La crise de l'Euro et nous

par Pierre Morville : Paris

Après quatre mois de tergiversations, d'hésitations coupables et d'âpres déchirements, et après une dernière semaine de franche panique dans les ministères comme dans les bourses, les gouvernements de la zone Euro ont, le week-end dernier, adopté un plan de sauvetage pour tenter de sauver l'Euro d'un vaste mouvement spéculatif ! Un énorme budget de 750 milliards de dollars, équivalent à celui consenti par les Etats-Unis pour sauver leur propre système financier?

 A peine les marchés financiers étaient le 11 mai «rassurés» par cette annonce, que de fortes inquiétudes pointaient dès le début de cette semaine. Pour finir hier, brutalement, sur un nouvel accès de faiblesse des bourses internationales ! Le climat est volatil, les menaces sont toujours là. Chacun a en effet pu constater que les principaux chefs d'Etat de l'UE ont eu beaucoup de mal à trouver des solutions communes. Les dirigeants européens ont ainsi été sérieusement troublés par le jeu très «solo» de l'Allemagne. Angela Merkel ne s'est résolue à accepter l'unité et la solidarité intereuropéenne que sous pressions explicites du FMI et de Barack Obama, tous deux inquiets des risques de contamination mondiale de la crise de l'Euro. De fait, la capacité d'une gouvernance économique européenne, indépendante et efficace, a pris un sérieux coup dans l'aile.

 Dans les autres sujets de crainte, les réactions justement indignées des «salariés-contribuables-européens» qui paieront, seuls, la note des folies financières et spéculatives : jusqu'où les peuples vont-ils accepter les programmes d'extrême rigueur qui se préparent dans toute la zone Euro ?

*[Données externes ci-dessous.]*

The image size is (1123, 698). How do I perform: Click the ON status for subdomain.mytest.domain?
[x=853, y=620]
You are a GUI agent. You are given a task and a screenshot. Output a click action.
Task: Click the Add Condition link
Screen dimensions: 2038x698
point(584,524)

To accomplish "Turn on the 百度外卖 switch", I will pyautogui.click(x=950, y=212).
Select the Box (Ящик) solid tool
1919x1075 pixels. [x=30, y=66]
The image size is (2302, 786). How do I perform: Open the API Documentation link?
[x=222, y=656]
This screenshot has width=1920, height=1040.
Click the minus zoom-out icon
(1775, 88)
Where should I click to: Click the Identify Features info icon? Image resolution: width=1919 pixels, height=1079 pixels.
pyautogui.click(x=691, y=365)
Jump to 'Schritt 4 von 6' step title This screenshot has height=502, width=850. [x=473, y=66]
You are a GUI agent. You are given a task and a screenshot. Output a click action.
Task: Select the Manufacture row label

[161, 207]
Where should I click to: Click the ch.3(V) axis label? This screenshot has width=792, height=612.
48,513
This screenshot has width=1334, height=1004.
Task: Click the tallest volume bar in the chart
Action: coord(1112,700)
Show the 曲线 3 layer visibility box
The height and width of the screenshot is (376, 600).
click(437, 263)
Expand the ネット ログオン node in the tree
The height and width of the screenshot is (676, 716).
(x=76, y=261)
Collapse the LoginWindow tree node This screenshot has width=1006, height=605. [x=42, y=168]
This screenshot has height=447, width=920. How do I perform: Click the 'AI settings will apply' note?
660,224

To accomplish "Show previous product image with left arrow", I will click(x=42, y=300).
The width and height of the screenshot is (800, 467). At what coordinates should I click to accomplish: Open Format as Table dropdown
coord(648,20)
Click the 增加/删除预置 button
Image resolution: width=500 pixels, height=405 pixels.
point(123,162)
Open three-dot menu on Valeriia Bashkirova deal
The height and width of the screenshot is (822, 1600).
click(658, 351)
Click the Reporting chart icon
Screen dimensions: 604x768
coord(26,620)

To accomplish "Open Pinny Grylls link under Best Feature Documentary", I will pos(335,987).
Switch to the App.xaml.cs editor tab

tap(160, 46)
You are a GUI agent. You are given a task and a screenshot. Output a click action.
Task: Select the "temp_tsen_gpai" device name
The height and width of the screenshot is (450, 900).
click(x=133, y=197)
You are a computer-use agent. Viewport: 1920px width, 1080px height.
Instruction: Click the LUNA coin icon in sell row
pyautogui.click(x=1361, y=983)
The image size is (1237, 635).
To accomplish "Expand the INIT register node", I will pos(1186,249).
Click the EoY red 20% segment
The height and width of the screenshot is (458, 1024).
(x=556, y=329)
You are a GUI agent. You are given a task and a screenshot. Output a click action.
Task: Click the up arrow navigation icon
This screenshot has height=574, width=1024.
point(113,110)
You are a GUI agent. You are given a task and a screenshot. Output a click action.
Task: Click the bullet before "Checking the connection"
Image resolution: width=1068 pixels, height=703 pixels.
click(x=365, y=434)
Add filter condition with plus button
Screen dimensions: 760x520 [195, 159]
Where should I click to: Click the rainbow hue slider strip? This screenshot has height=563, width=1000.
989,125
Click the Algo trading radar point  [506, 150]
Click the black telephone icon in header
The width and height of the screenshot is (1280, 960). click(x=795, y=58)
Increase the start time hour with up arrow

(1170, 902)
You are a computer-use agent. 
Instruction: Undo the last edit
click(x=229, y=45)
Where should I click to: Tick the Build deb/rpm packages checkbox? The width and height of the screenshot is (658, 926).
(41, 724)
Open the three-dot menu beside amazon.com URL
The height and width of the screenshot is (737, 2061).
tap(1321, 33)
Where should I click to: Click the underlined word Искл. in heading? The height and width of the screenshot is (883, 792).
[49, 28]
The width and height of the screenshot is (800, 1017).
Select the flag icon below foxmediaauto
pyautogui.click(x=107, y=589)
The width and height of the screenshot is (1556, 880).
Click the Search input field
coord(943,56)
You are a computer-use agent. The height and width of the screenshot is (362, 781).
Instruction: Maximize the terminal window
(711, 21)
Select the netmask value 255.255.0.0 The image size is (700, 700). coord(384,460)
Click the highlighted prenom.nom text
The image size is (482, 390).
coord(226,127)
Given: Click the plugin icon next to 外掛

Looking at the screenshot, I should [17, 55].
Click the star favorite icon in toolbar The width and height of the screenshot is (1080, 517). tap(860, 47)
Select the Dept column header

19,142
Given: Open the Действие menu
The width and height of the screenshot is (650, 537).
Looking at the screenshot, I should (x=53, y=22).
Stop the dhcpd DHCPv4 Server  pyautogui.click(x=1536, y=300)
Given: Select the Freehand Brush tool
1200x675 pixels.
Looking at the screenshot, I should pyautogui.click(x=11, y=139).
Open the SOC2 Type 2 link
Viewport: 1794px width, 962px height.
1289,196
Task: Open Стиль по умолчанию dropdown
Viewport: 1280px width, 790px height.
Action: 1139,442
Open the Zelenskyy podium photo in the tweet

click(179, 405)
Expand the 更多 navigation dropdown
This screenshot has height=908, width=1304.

 3ème sujet de préoccupation : la spéculation contre l'Euro va-t-elle si facilement s'arrêter ? Celle-ci est muselée, au moins un temps. Mais cette hypothèse optimiste ne s'applique pas de toute façon à l'ensemble de l'Union européenne. Les 27 Etats-membres de l'UE sont en effet divisés en deux sous-ensembles distincts : 16 pays appartiennent à la zone Euro (L'Estonie devait l'intégrer le 1er janvier prochain), les autres, notamment à l'est de l'Europe, ont faute de résultats économiques suffisants conservé leur propre monnaie. Des mouvements spéculatifs pourront à leur tour durement les affecter : quelle solidarité aura alors l'Union européenne pour ces Etats-membres qui ont pourtant tous accepté des contraintes et des règles du jeu communes ?

 Plus généralement, la crise financière, les mouvements spéculatifs sur les monnaies ont déjà imposé des marques négatives sur l'économie : déficits budgétaires et commerciaux, contraction de la demande, faiblesse de l'investissement, ralentissement de l'activité avec une espérance de 1% de croissance, au mieux, pour l'UE en 2010?

 Le marasme affectera donc les 27 Etats-membres mais également les proches voisins de la zone géographique Europe, les pays candidats (Turquie, pays des Balkans) mais aussi les principaux partenaires méditerranéens hors UE qui font une part plus que majoritaire de leurs échanges avec l'Union, au 1er rang desquels les pays du Maghreb.

Union pour la Méditerranée : un choc supplémentaire

Dans un récent passé, des initiatives avaient suscité une espérance (Dialogue euro-méditerranéen en 1995, création des 5+5, lancement en 2008 de l'Union pour la Méditerranée?) : ils n'ont guère débouché sur des dossiers concrets ni sur des projets d'infrastructures d'importance, financés conjointement. De même, l'ouverture proposée ressemblait beaucoup à la création d'une zone de libre-échange (inégale et trop en faveur de l'UE) qu'à un véritable projet de codéveloppement «gagnant-gagnant» entre les deux rives de la Méditerranée. De surcroît, tous les chantiers esquissés (transports, eau, santé, agriculture?) reposaient sur des financements provenant principalement d'une économie européenne alors en croissance modérée? Il n'en est pas du tout de même aujourd'hui et dans cette situation, il ne faut pas exclure des réflexes protectionnistes de l'UE, soudains et mal maîtrisés.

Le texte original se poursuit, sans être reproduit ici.